Übungstext:
Essen. Der Streit um die Sondervergütung für den Vorstand prägt die Hauptversammlung von Thyssenkrupp. Für die Chefgehälter gibt es nun neue Regeln.
In diesem Jahr war nicht alles, aber vieles anders bei der Hauptversammlung von Thyssenkrupp. Das übliche Treffen vor großem Publikum im Bochumer RuhrCongress fiel wegen Corona aus, stattdessen meldete sich der Vorstand gemeinsam mit Aufsichtsratschef Siegfried Russwurm via Online-Übertragung aus dem Essener Konzern-Quartier zu Wort. Ihre Rede hatte Vorstandschefin Martina Merz vorab veröffentlicht. Auch Aktionärsvertreter brachten ihre Fragen schon vor Beginn der Veranstaltung in Umlauf, teils garniert mit bissiger Kritik am Management.
Die Antworten des Managements hatte die Hauptversammlungsregie nach Themenblöcken vorsortiert. Unter der Rubrik „Portfolio“ befassten sich Merz und ihre Vorstandskollegen mit der Existenzfrage des Konzerns: Was wird aus der Stahlsparte? Doch zunächst einmal war Aufsichtsratschef Russwurm 45 Minuten lang damit befasst, die umstrittene Sondervergütung für den Thyssenkrupp-Vorstand zu verteidigen und neue Regeln für die Managergehälter zu erläutern.
Aktionärsschützer und Vertreter von Fondsgesellschaften hatten Unmut über die Extrazahlung für den Vorstand geäußert. Schließlich sollen die Anteilseigner erneut leer ausgehen und rund 11.000 Arbeitsplätze im Konzern wegfallen. Dennoch gewährte der Aufsichtsrat Vorstandschefin Merz 500.000 Euro zusätzlich, bei ihren Kollegen Klaus Keysberg und Oliver Burkhard waren es jeweils 200.000 Euro.
„Die Regelungen des neuen Vergütungssystems zum Maßstab genommen“
Es sei darum gegangen, die „individuelle Leistung“ der Vorstandsmitglieder zu würdigen, sagte Russwurm. Zugleich kündigte er ein neues Vergütungssystem an. „Inhaltlich haben wir bereits die Regelungen des neuen Vergütungssystems zum Maßstab genommen“, sagte Russwurm. Damit werde „eine Lücke geschlossen“ und künftig eine Sondervergütung nicht mehr erforderlich sein. Die Hauptversammlung segnete die Pläne mit großer Mehrheit ab.
Nüchtern referierte Russwurm auch, wie hoch die Aufwendungen des Konzerns im vergangenen Jahr für die Versorgung ehemaliger Thyssenkrupp-Vorstände gewesen seien: 24,4 Millionen Euro habe das Unternehmen den einstigen Managern und ihren Hinterbliebenen gezahlt – das 3,8-fache gemessen an den rund 6,4 Millionen Euro für die aktiven Vorstandsmitglieder.

Zu erledigen:
(A) Kannst du aus dem Bericht über die Thyssenkrupp-Hauptversammlung den Abschnitt von „Aktionärsschützer und Vertreter“ bis „großer Mehrheit ab.“ wortgetreu herausschreiben?
(B) Kannst du den Bericht über die Hauptversammlung von Thyssenkrupp im Anschluss an seinen letzten Satz weiterschreiben?
Die nachstehende Auflistung ist vom Text unabhängiges Material.

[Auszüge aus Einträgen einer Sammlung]
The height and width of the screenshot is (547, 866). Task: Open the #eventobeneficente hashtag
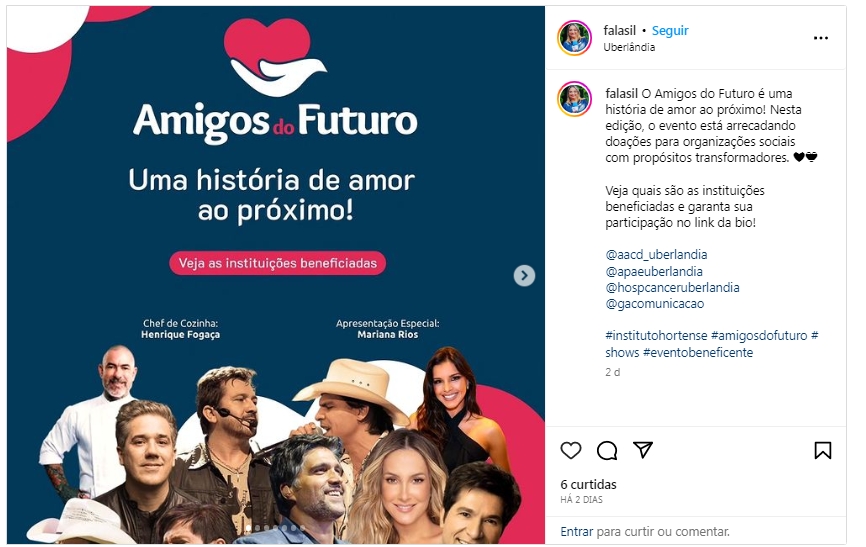[698, 353]
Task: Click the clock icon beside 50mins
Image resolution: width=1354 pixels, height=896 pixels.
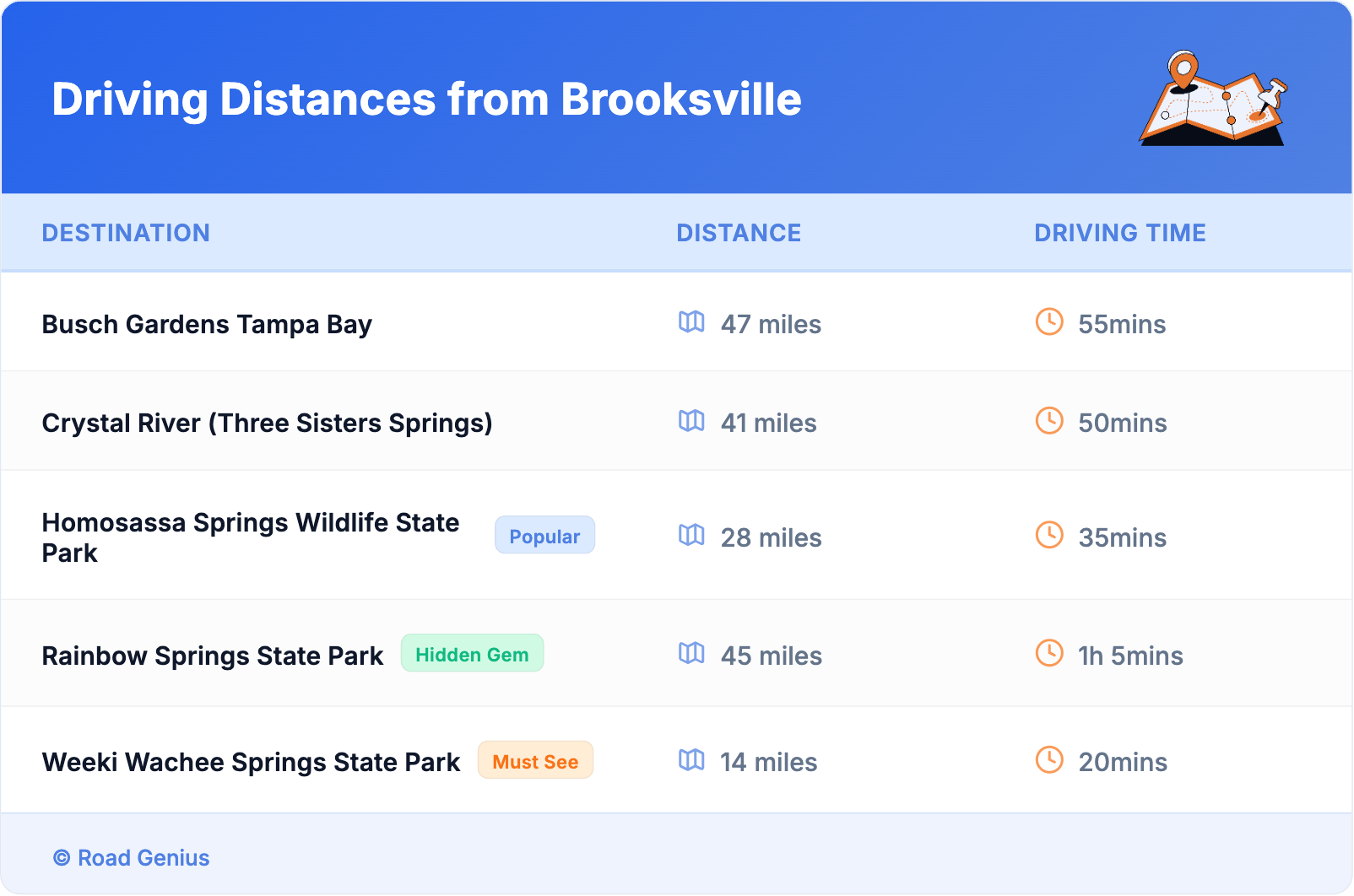Action: (1049, 421)
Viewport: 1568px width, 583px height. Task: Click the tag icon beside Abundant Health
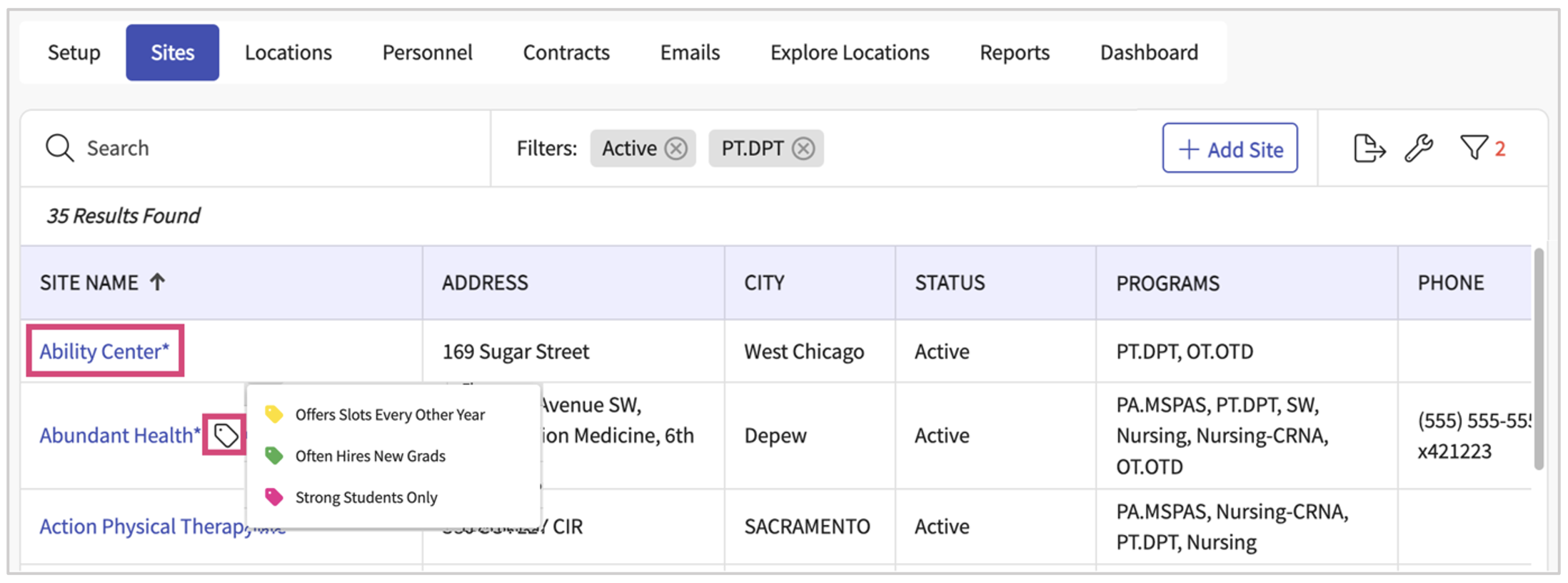pos(226,435)
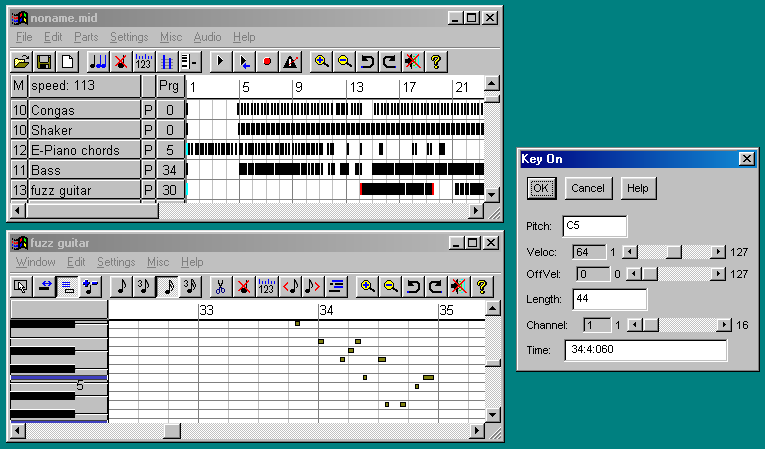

Lösungen:
(A)
Aktionärsschützer und Vertreter von Fondsgesellschaften hatten Unmut über die Extrazahlung für den Vorstand geäußert. Schließlich sollen die Anteilseigner erneut leer ausgehen und rund 11.000 Arbeitsplätze im Konzern wegfallen. Dennoch gewährte der Aufsichtsrat Vorstandschefin Merz 500.000 Euro zusätzlich, bei ihren Kollegen Klaus Keysberg und Oliver Burkhard waren es jeweils 200.000 Euro.
„Die Regelungen des neuen Vergütungssystems zum Maßstab genommen“
Es sei darum gegangen, die „individuelle Leistung“ der Vorstandsmitglieder zu würdigen, sagte Russwurm. Zugleich kündigte er ein neues Vergütungssystem an. „Inhaltlich haben wir bereits die Regelungen des neuen Vergütungssystems zum Maßstab genommen“, sagte Russwurm. Damit werde „eine Lücke geschlossen“ und künftig eine Sondervergütung nicht mehr erforderlich sein. Die Hauptversammlung segnete die Pläne mit großer Mehrheit ab.

(B)
Was wird aus den Milliarden aus dem Elevator-Verkauf?
Bei der ersten virtuellen Hauptversammlung von Thyssenkrupp waren Unternehmensangaben zufolge zwischenzeitlich mehr als 4600 Teilnehmer zugeschaltet. 149 Fragen seien eingereicht worden, ähnlich viele wie im Vorjahr. Wann Thyssenkrupp wieder schwarze Zahlen schreiben und eine Dividende zahlen werde, wollten Aktionäre beispielsweise wissen. Und wie das Management die mehr als 17 Milliarden Euro aus dem Verkauf der Aufzug-Sparte einsetzen wolle.
Eine Schlüsselrolle spielt, was aus der Stahlsparte mit großen Werken in NRW wird. Der britisch-indische Stahlunternehmer Sanjeev Gupta steht bereit, das traditionsreiche Geschäft komplett zu übernehmen. Alternativ prüft Vorstandschefin Merz, ob auch eine Abspaltung möglich ist. Voraussetzung wäre, dass die Stahlsparte stark genug ist für die Eigenständigkeit.
„Können Sie den Avancen von Herrn Gupta widerstehen?“
„Können Sie, Frau Merz, den Avancen von Herrn Gupta widerstehen?“, fragte Ingo Speich von der Fondsgesellschaft Deka. Die Thyssenkrupp-Stahlsparte sieht er in einer schwierigen Lage. Es räche sich nun, dass zuletzt Investitionen ausgeblieben seien. Dies sei „kaum mehr aufzuholen“, und das gerade jetzt, da Milliardeninvestitionen vor allem in den Klimaschutz notwendig würden. „Man fragt sich: Kann Thyssenkrupp überhaupt Stahl?“, stichelte Speich. Der Wandel zu einer Wasserstoffwirtschaft sei aber auch „eine historische Chance für Thyssenkrupp, um sich neu zu erfinden“, sagte Henrik Pontzen von der Fondsgesellschaft Union Investment. Das gelte sowohl für den Stahl wie auch für die Anlagenbau-Sparte des Konzerns.
Im März wolle sie Klarheit zur Zukunft der Stahlsparte schaffen, bekräftigte Merz und sprach von „wegweisenden Entscheidungen“. Kein Stahlhersteller werde die Kosten für die anstehende Transformation allein stemmen können, sagte die Thyssenkrupp-Chefin. Auch die Gespräche mit der Bundes- und der Landesregierung über „Unterstützungsmöglichkeiten“ wolle das Management weiter fortsetzen.